Mpro is the SARS-CoV-2 main protease, a key component for the lifecycle of coronaviruses and a therapeutic target that is independent of the current vaccine strategies.
“By blocking Mpro with small molecules, we are blocking COVID-19 from replicating in cells. These studies are highly encouraging and indicate that this process could be used in the future for emerging viruses, including other coronaviruses,” said Dr. Srinivas Chamakuri, an instructor in pathology and immunology at Baylor and co-first author on this paper.
“The DNA-Encoded Chemistry Technology process involves a simultaneous screen of billions of molecules in which each drug-like molecule is tagged with a DNA barcode,” said Dr. Martin Matzuk, professor and chair of pathology and immunology and director of the Center for Drug Discovery at Baylor and co-contributing author. “The molecules that ‘stick’ to the protein (in this case SARS-CoV-2 Mpro) are identified by sequencing of their attached DNA ‘barcode.’ This is a rapid drug discovery screen, and our study demonstrates the enormous potential to find unique molecules that can inhibit viruses and help in this pandemic and future pandemics.”
The next steps to further test the inhibitor against Mpro will involve animal models and other lab safety tests before it can begin human trials.

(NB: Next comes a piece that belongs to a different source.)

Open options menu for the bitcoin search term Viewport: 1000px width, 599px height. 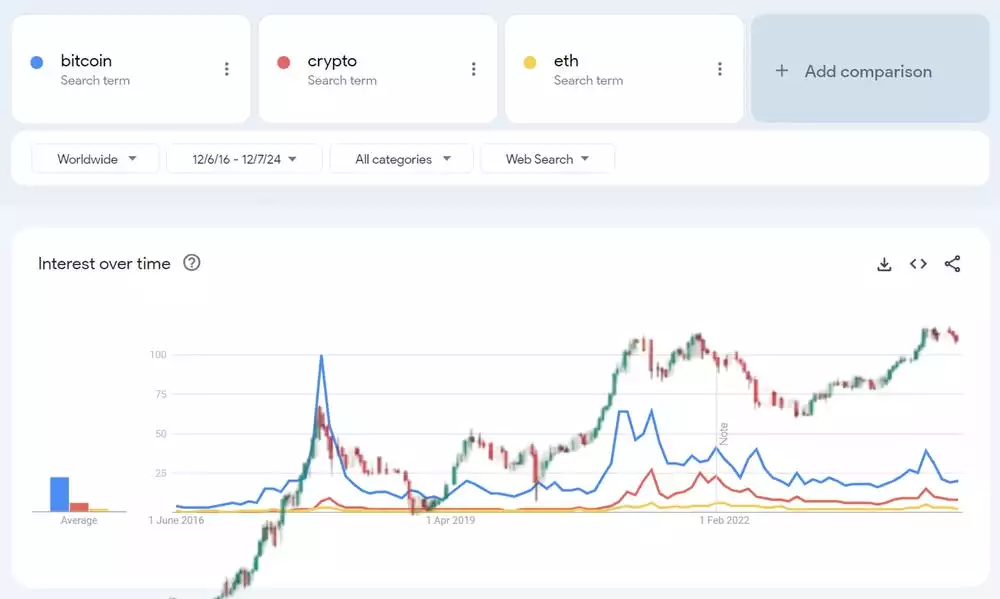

“We need to find an effective treatment for COVID-19 in addition to the use of vaccines,” said Dr. Timothy Palzkill, professor and chair of pharmacology and chemical biology and co-contributing author. “The rapid rise of variants with mutations that we are observing in SARS-CoV-2 show us the need to be able to do these types of screenings in a faster, more efficient manner.”
“We are very happy to release our research to the public domain, we believe this will be helpful to the scientific community around the world and to those groups working on finding small molecule drugs to fight against COVID-19,” added Chamakuri. “There are multiple people from different specialties that came together at the Center for Drug Discovery at Baylor to support this effort at a time when so many people are suffering.”
Other authors who contributed in the study include: Shuo Lu, Melek Nihan Ucisik, Kurt M. Bohren, Ying-Chu Chen, Huang-Chi Du, John C. Faver, Ravikumar Jimmidi, Feng Li, Jian-Yuan Li, Pranavanand Nyshadham, Stephen S. Palmer, Jeroen Pollet, Xuan Qin, Shannon E. Ronca, Banumathi Sankaran, Kiran L. Sharma, Zhi Tan, Leroy Versteeg and Zhifeng Yu, all with Baylor College of Medicine or Texas Children’s Hospital. Palzkill also holds the Cullen Trust for Higher Education Academic Chair at Baylor. Matzuk also holds the Stuart A. Wallace Chair and the Robert L. Moody Sr. Chair. Matzuk and Young are members of the Dan L Duncan Comprehensive Cancer Center.
Funding came from the National Cancer Institute (grant P20CA221729), a Core Facility Support Award from the Cancer Prevention and Research Institute of Texas (grant RP160805), the Welch Foundation (grant H-Q-0042), and an internal pilot grant from Baylor College of Medicine.